Simulation - "Dune" könnte existieren Noch mehr bewohnbare Planeten: Auf Staub kommt es an

Eine neue Simulation zeigt: Deutlich mehr Exoplaneten sind potenziell bewohnbar. Gibt es dort feinen Sandstaub in der Atmosphäre, vergrößert sich der Bereich um einen Stern, wo es flüssiges Wasser geben kann.

Staubsturm in der Wüste
Staubstürme sind nicht angenehm - könnten ferne Planeten aber dennoch lebensfreundlicher machen. Bildrechte: imago images/Ardea

Landläufig verbindet man staubige Luft nicht unbedingt mit gutem Wetter. Aber für die Lebensfreundlichkeit ferner Welten könnte Staub eine größere Rolle spielen, als bislang angenommen. Eine neue Simulation britischer Forscher zeigt, die Existenz von mineralischen Stäuben in der Atmosphäre von Exoplaneten vergrößert den Bereich um ferne Sterne, in dem Wasser auf der Oberfläche dieser Planeten flüssig sein könnte.
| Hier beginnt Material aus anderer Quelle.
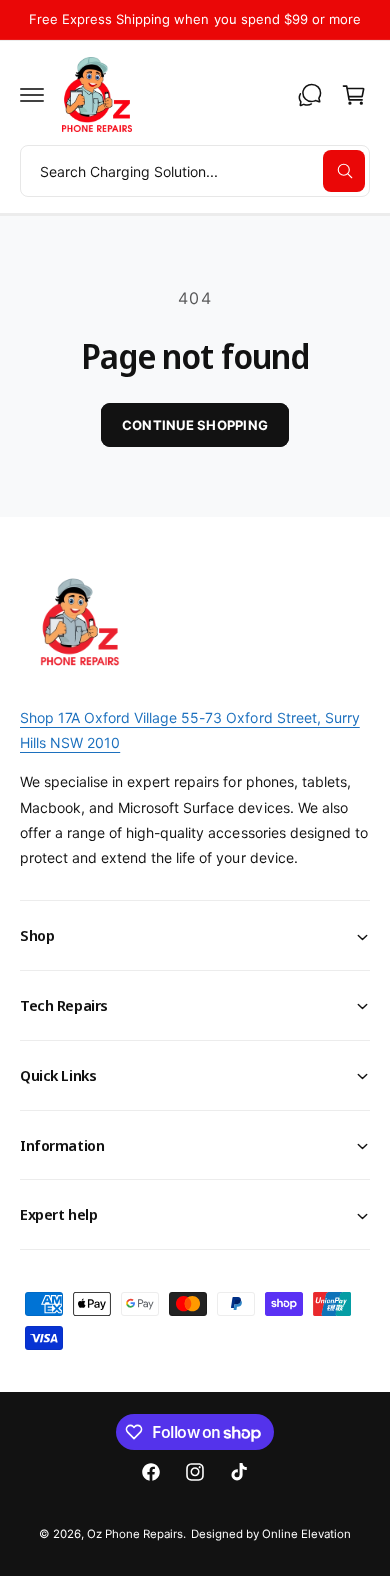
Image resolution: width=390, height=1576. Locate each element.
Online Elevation (306, 1534)
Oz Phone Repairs (135, 1534)
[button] (32, 95)
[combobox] (195, 171)
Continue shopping (195, 425)
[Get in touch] (310, 95)
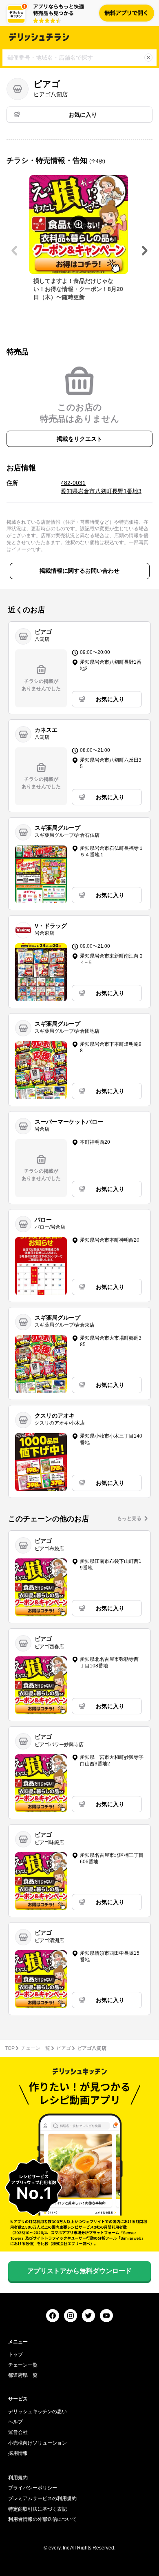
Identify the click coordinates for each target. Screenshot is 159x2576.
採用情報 (18, 2453)
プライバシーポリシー (32, 2488)
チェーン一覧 (35, 2048)
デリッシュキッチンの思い (37, 2411)
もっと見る (129, 1518)
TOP (10, 2048)
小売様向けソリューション (37, 2443)
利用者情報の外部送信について (42, 2519)
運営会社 (18, 2432)
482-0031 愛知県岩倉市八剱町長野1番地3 (101, 487)
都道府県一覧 (23, 2375)
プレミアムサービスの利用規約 (42, 2498)
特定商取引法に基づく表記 (37, 2509)
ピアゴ (63, 2048)
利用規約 (18, 2477)
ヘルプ (15, 2422)
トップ (15, 2354)
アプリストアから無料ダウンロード (79, 2270)
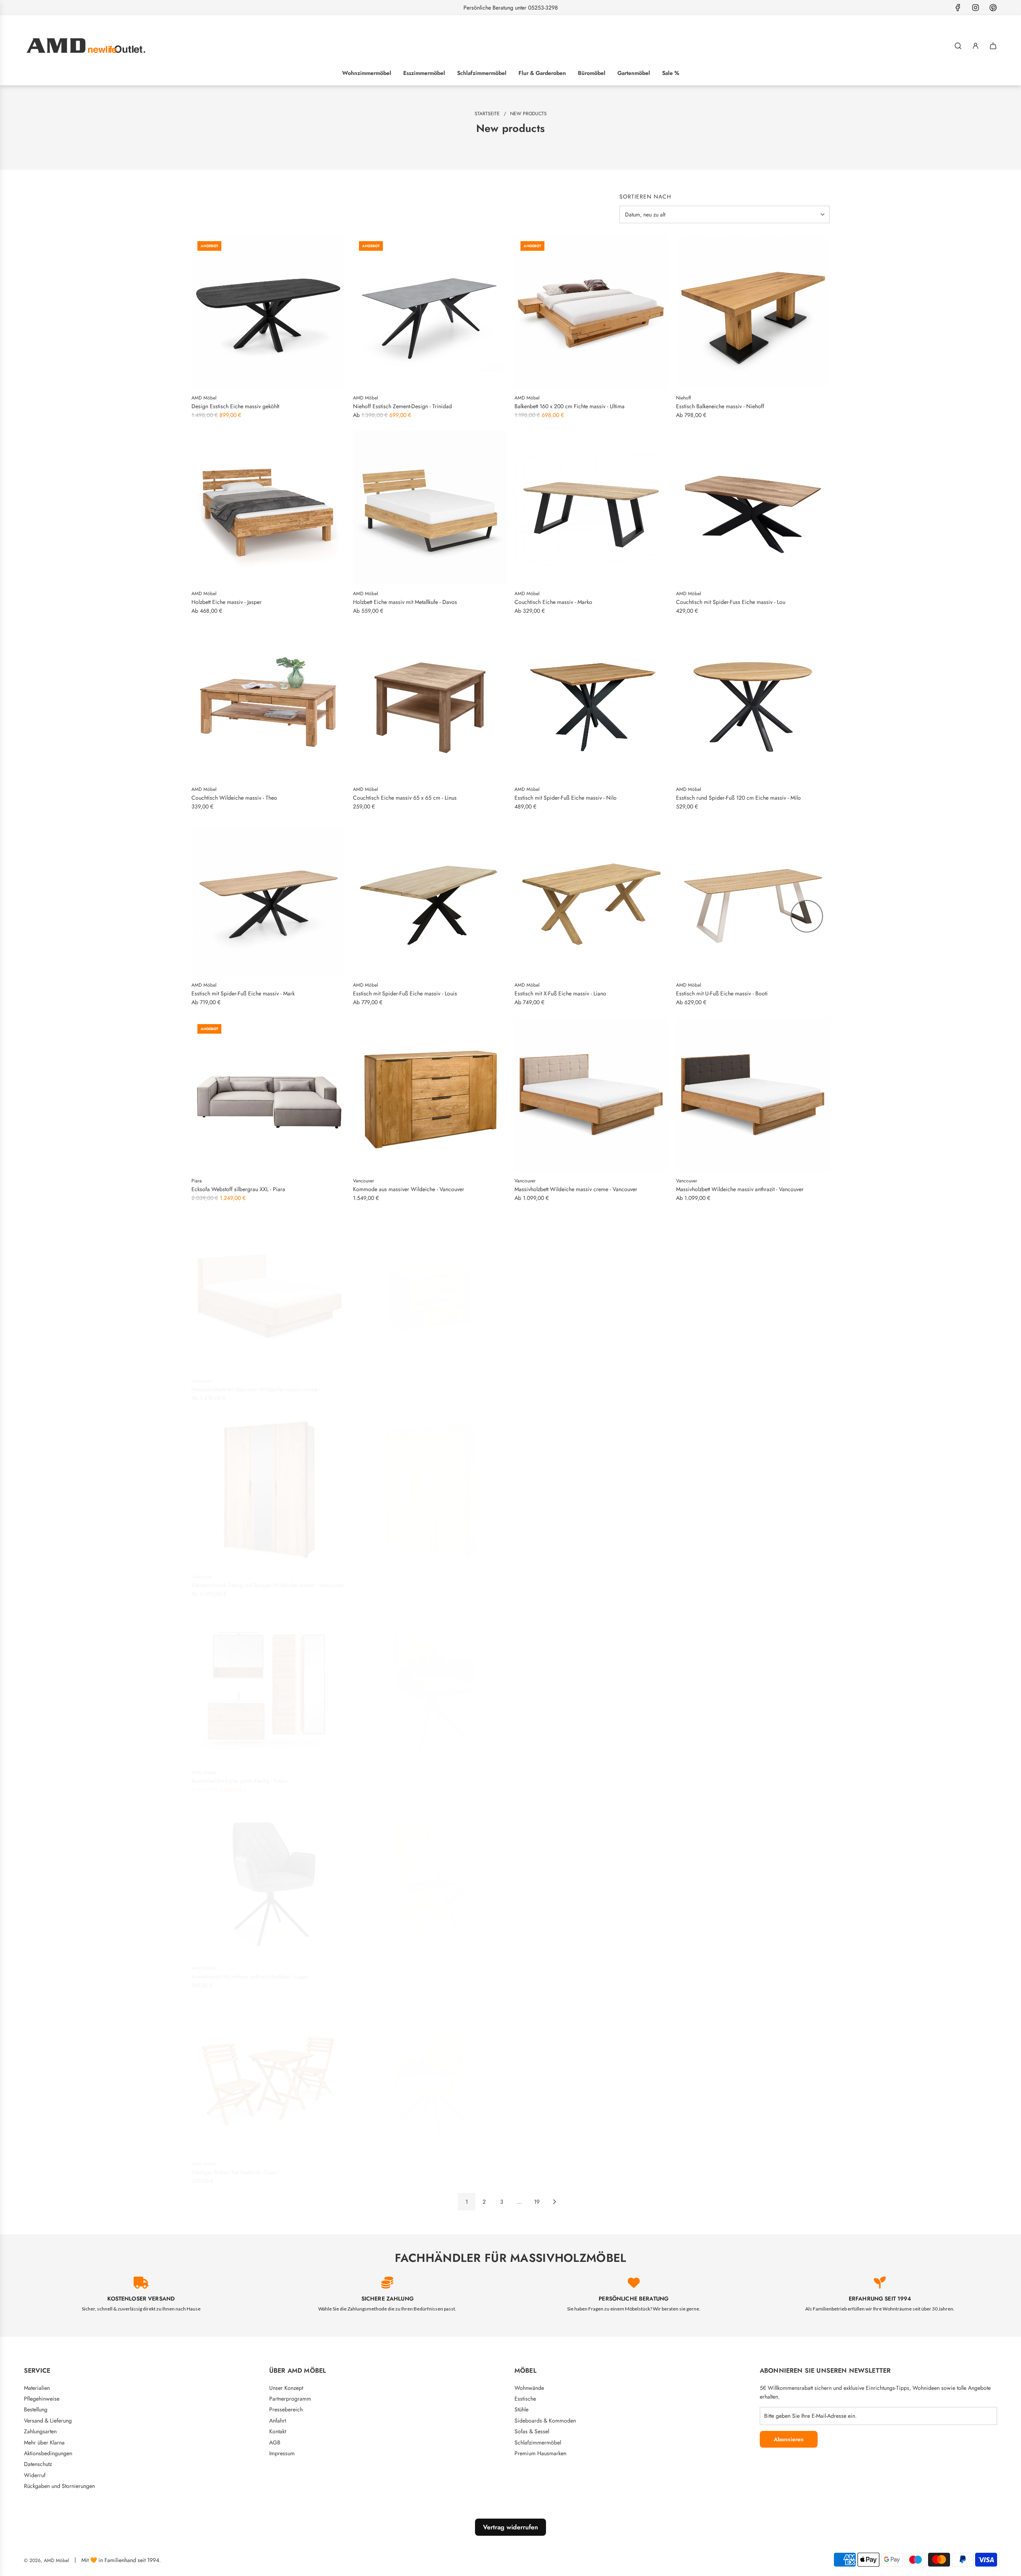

Bewohnbare Wüstenwelten wie Dune aus dem gleichnamigen Science-Fiction-Klassiker werden damit plausibel.

Staub könnte Planeten um Rote Zwerge bewohnbar machen

Im Fachjournal Nature Communications berichtet das Team um Ian Boutle von den Ergebnissen neuer Simulationen. Die Forscher haben für die Atmosphären von etwa Erdgroßen Gesteinsplaneten berechnet, welche Effekte feine Sandstäube in der Luft haben. Dabei zeigte sich, dass Staub beides kann: Er kann Atmosphären herunterkühlen und er kann sie aufwärmen. Das ist interessant vor allem für solche Planeten, die sich um sogenannte rote Zwerge drehen, also kleine, eher lichtschwache Sterne.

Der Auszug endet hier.